It's a big deal, isn't it? Giving the promise of spending the rest of your life with someone, and then completely breaking that promise only weeks before you are due to say your vows. Yeah...that's what I did.
But to be perfectly honest, I learned many valuable lessons in being engaged and in calling off not only the wedding but the entire relationship. It was everything I'd ever wanted, then, it was terrifying and eventually, it became suffocatingly and heartbreakingly impossible.
1. I learned to get to know who I was committing to.
We started dating in May, said "I love you" in June, looked at rings in July and he proposed in September. Our wedding was scheduled for that December. With that kind of timeline, it's not hard to come to the conclusion that we moved extremely fast. Why? Because at first, it felt right. We got caught up in our feelings and never really thought past our immediate emotions.
I learned that dating is a good thing. That even though I can get impatient and impulsive in giving into my immediate emotions, it is also important for me to allow my relationship to grow at its own pace in a way that I can get to know my partner. I know that I tend to follow my feelings without hesitation and now I know to be more careful when doing so.
I need to give myself enough time to see my partner's different sides before just trusting it would work out based on sparks and how we got along in the honeymoon phase. I need to see all the qualities of someone and then determine if I want to stay long term. Marriage isn't a warm and fuzzy idea anymore, it's a serious change that affects my entire life, and I'm not sure I was really aware of that then.
2. I learned how important it is to be sober together.
Don't get me wrong, I love going out with my favorite people. But when you start dating someone and all you do is go out or party with them, it can be hard to really get to know who you are dating. We weren't the truest versions of ourselves and that made it pretty difficult to build a relationship. Our emotions were more intense, we were more carefree and our conversations weren't ones we could count on. Now, I realize it's important to spend quality time together in order to create a future.
3. I learned not to be so naive.
Something that has always stayed in the back of my mind is the words of his old roommate. He said to me after my ex and I took our first trip together that "relationships that start fast scare me. They tend to crash and burn out." Then, I was confident that wasn't us. I wanted to prove him wrong. But now, I understand what he was saying in a way I was ignorant to before.
I think marriage is something different to everyone. I know people who, after 20 years, get divorced. I know couples who got married after 3 months, raised a family and are still happily together. I don't think there is any single timeline that is required for marriage to be "right".
But I also learned not to be so trusting. I fell in love in a way I had never felt before. I felt it everywhere. But that didn't mean we had everything that made us compatible to live a lifetime together.
I ignored the little things that eventually became big enough to tear us apart. I trusted that as long as we were crazy about each other we would be okay and we could make a marriage work.

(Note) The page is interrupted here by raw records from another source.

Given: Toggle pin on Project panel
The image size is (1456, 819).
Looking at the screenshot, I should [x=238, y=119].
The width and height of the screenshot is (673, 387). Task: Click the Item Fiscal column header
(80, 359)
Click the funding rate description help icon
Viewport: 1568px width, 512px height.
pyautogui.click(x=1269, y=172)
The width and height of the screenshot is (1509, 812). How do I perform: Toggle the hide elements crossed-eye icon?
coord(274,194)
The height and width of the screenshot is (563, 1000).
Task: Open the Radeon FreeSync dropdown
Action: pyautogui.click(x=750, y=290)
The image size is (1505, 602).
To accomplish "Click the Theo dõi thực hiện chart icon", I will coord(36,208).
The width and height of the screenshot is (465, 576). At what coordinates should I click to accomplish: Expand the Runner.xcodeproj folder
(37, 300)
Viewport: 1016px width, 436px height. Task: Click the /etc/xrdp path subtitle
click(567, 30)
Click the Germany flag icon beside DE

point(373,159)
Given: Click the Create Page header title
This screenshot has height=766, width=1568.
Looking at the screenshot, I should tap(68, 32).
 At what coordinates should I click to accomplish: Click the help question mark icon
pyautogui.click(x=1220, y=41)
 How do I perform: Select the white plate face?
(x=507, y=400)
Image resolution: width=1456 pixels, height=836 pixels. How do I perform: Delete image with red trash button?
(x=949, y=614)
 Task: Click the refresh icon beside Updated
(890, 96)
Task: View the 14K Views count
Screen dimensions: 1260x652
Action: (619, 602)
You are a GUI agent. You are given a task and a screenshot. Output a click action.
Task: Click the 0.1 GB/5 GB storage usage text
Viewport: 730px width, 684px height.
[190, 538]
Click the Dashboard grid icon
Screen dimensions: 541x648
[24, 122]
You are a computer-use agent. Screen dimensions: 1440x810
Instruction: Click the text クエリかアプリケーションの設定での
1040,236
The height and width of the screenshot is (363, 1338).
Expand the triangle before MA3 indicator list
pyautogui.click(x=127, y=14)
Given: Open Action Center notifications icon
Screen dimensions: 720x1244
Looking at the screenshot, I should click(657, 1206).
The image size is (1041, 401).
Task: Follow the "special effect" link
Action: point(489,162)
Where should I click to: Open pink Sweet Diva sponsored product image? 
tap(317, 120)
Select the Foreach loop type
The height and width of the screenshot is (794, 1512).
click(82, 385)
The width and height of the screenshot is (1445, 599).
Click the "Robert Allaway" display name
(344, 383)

But the thing about sharing a life with someone is this- you aren't always crazy over one another. Hell, sometimes you don't even like each other. You need things like respect and understanding to fall back on, and that wasn't something we spent a lot of time investing in.
4. I learned to let go.
I've always been the perfectionist type. I had my life planned out in great detail, and I clung to a plan so much that when I finally got everything I wanted, I was devasted it didn't bring me the kind of happiness I had been searching for. I learned that people can not fix you, nor can they fix your problems.
I had to let go of this idea that the love of your life comes along and suddenly the wounds you carry are healed. My flaws, my pain, and my shortcoming are all my own, and I am the only one who has power over them. I had to learn to invest in myself and not depend on someone else to fix the things that hurt me.
I had to learn to re-plan my life, with myself at the center. I lost my safety net, my comfort and my stability, which taught me to stand on my own and pushed me to rebuild my life in a way that made me much stronger and self-reliant emotionally. I learned that sometimes life isn't what you plan it to be, and that's okay. Starting over is okay.
5. I learned about forgiveness.
Sometimes, when we hurt people, they don't forgive us. And I can understand that now. I might not like it, but I understand it. There were shortcomings on his part that meant the world to me, and I feel like today I can chalk it up to him just not having some of the things that were important to me.
There were things in our relationship that he couldn't handle, and as much as it hurt me at the time, I forgive him for it and I understand that he was better in some areas than others. I could've driven myself crazy but I chose to accept that what's happened has happened and all I can do is carry my lessons I've learned into my future.
Obviously, when you plan to marry someone, calling off the wedding isn't something you anticipate, and it hurt him pretty badly. How I went about it and how I behaved afterward is something he couldn't forgive me for.
And that's okay. Because if he had, I would have jumped right back into the relationship I knew I couldn't make last a lifetime. And now, I can come to terms with our journey, and be thankful for what it taught me, both the good and the bad and all the emotions that came with it.